L’Homme et son métier


Labeur, travail, métier, job, chagrin, boulot, charbon, du terme académique à  l’expression argotique, l’activité que les hommes exercent chaque jour pour subvenir à leurs besoins, à ceux de leur famille et – il faut bien le dire – à la bonne tenue des finances publiques - revêt des formes bien diverses.

Je tente d’abord de faire la distinction du métier et du travail. Ce ne sont que des mots, mais l’un, le travail, désigne plutôt il me semble l’action, la volonté, l’ardeur déployée, sachant que jusqu’au 16e siècle, travailler signifiait « tourmenter », « souffrir ». Le métier : un ensemble de connaissances et de compétences mis au service du travail. La précision est peut-être vaine, pourtant la sagesse populaire nous rappelle inconsciemment cette distinction par une expression passée dans le langage courant, exprimant le respect pour celui qui possède un savoir-faire : « à chacun son métier » ou « c’est tout un métier ! ».
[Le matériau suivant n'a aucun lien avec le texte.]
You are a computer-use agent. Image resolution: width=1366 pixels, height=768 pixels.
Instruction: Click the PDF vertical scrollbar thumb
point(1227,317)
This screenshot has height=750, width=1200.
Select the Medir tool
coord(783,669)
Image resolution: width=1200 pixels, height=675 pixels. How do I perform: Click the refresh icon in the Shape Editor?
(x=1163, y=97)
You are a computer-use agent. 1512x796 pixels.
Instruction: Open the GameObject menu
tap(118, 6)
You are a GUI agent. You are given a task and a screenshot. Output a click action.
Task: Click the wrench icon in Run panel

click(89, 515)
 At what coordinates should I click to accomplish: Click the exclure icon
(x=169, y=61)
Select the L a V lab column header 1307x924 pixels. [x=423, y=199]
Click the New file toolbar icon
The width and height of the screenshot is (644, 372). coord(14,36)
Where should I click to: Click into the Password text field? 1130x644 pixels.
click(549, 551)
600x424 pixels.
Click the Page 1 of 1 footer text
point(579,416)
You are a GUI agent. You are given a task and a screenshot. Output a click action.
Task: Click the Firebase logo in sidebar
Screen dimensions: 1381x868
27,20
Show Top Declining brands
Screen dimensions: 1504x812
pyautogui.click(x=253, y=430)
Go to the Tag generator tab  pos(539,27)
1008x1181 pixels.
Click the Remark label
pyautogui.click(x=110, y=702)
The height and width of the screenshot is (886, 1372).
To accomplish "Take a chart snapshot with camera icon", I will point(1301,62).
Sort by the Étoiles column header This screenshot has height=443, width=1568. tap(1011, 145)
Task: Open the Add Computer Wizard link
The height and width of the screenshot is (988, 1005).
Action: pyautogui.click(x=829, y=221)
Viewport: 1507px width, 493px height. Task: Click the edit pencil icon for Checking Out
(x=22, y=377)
Ces maximes populaires nous rapportent ce que l’homme de la rue accorde à la compétence qu’il ne détient pas : du respect, voire de l’admiration. Encore celui-ci devra posséder en lui une once de ce sentiment respectueux, quelque soit le domaine de réflexion où il se place.
Il devra être conscient que l’environnement quotidien dans lequel il évolue est né de la main des centaines de milliers d’ouvriers et d’ouvrières qui l’ont précédés.
Respecter son passé, son origine, ses racines…
Ce sentiment existe, des signes anodins nous l’indiquent. Les vieux métiers, remportent assez facilement la curiosité de l’observateur ; dès que l’on voit un artisan à l’œuvre, on se sent attiré, on s’extasie devant les outils, les gestes, les matières... La rareté rend les choses précieuses. Cet intérêt pour « l’ autrefois », on le retrouve dans le phénomène croissant de la généalogie. Pour ceux qui ont creusé un peu leurs origines, chacun sait que l’on est toujours touché de voir sur un extrait d’état civil les mots poétiques de « sabotier » ou « bourrelier ».
Tout ces métiers sont liés à la transformation, à la domestication de la matière. C’est peut-être cela qui séduit l’observateur, cette faculté de dompter un produit de la nature, de le transformer, de lui donner une forme, un but, une fonction… « Civiliser » une matière inerte, lui donner vie après que la conscience ait imaginé une finalité à l’objet, finalité née d’un besoin matériel ou spirituel.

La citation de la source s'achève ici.